» Exercise inputs:
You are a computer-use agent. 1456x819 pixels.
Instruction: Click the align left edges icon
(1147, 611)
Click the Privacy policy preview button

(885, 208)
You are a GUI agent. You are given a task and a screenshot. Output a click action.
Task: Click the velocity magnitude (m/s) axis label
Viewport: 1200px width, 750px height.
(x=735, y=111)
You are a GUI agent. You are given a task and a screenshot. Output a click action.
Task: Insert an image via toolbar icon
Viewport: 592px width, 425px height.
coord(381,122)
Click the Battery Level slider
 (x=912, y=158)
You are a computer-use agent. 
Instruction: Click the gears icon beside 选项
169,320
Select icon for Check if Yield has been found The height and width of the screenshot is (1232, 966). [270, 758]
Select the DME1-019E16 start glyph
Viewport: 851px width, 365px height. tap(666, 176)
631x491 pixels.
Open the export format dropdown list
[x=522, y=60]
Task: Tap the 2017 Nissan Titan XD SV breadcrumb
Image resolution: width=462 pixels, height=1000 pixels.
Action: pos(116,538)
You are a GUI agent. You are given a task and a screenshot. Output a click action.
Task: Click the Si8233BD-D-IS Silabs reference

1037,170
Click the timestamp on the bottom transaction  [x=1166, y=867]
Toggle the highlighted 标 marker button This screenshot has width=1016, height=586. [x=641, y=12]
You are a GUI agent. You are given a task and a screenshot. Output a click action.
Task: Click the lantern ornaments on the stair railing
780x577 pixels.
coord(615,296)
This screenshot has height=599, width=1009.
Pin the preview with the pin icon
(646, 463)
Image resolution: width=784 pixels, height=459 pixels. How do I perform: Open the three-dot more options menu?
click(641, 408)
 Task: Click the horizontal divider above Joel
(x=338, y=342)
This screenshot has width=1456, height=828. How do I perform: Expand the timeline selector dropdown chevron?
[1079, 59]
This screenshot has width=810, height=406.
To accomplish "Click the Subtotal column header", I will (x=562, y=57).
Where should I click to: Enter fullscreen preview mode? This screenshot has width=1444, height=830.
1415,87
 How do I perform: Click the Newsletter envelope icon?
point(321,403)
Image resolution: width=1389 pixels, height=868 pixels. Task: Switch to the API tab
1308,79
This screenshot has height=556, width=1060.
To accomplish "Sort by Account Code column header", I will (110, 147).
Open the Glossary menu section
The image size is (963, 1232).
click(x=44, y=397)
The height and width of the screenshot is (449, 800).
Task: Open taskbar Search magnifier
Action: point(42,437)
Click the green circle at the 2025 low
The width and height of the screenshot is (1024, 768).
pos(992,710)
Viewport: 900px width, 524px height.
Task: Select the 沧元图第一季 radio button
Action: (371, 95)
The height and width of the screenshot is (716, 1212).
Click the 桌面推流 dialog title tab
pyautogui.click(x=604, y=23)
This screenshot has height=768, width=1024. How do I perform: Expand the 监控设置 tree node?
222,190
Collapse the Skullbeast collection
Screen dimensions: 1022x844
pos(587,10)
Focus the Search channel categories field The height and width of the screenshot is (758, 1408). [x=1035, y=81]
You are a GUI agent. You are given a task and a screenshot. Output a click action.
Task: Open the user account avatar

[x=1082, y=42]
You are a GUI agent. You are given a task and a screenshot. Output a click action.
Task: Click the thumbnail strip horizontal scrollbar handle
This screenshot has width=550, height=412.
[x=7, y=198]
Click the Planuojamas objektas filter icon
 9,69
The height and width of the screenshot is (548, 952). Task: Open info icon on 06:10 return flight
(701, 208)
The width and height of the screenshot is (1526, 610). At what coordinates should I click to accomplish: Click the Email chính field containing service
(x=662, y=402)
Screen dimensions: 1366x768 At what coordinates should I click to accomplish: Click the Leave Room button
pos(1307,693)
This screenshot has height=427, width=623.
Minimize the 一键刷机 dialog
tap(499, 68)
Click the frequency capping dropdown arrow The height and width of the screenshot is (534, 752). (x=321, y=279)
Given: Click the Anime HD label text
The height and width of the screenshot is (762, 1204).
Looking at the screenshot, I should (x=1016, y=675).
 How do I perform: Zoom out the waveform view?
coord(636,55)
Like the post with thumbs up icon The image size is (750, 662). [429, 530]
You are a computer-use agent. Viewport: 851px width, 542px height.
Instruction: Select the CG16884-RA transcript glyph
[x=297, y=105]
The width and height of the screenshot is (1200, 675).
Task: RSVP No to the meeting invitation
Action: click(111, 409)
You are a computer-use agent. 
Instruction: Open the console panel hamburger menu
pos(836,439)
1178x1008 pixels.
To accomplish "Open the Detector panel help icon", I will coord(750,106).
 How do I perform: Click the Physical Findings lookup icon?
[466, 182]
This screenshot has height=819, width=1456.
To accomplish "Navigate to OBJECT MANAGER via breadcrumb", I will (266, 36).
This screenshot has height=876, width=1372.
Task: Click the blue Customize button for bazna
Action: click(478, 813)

» Exercise: Nothing but the lines from the one containing "Instruction: Select the" to the end of the entries belongs in the answer, and each must match exactly.

» Response area:
Instruction: Select the CG16884-RA transcript glyph
[x=297, y=105]
The width and height of the screenshot is (1200, 675).
Task: RSVP No to the meeting invitation
Action: click(111, 409)
You are a computer-use agent. 
Instruction: Open the console panel hamburger menu
pos(836,439)
1178x1008 pixels.
To accomplish "Open the Detector panel help icon", I will coord(750,106).
 How do I perform: Click the Physical Findings lookup icon?
[466, 182]
This screenshot has height=819, width=1456.
To accomplish "Navigate to OBJECT MANAGER via breadcrumb", I will (266, 36).
This screenshot has height=876, width=1372.
Task: Click the blue Customize button for bazna
Action: click(478, 813)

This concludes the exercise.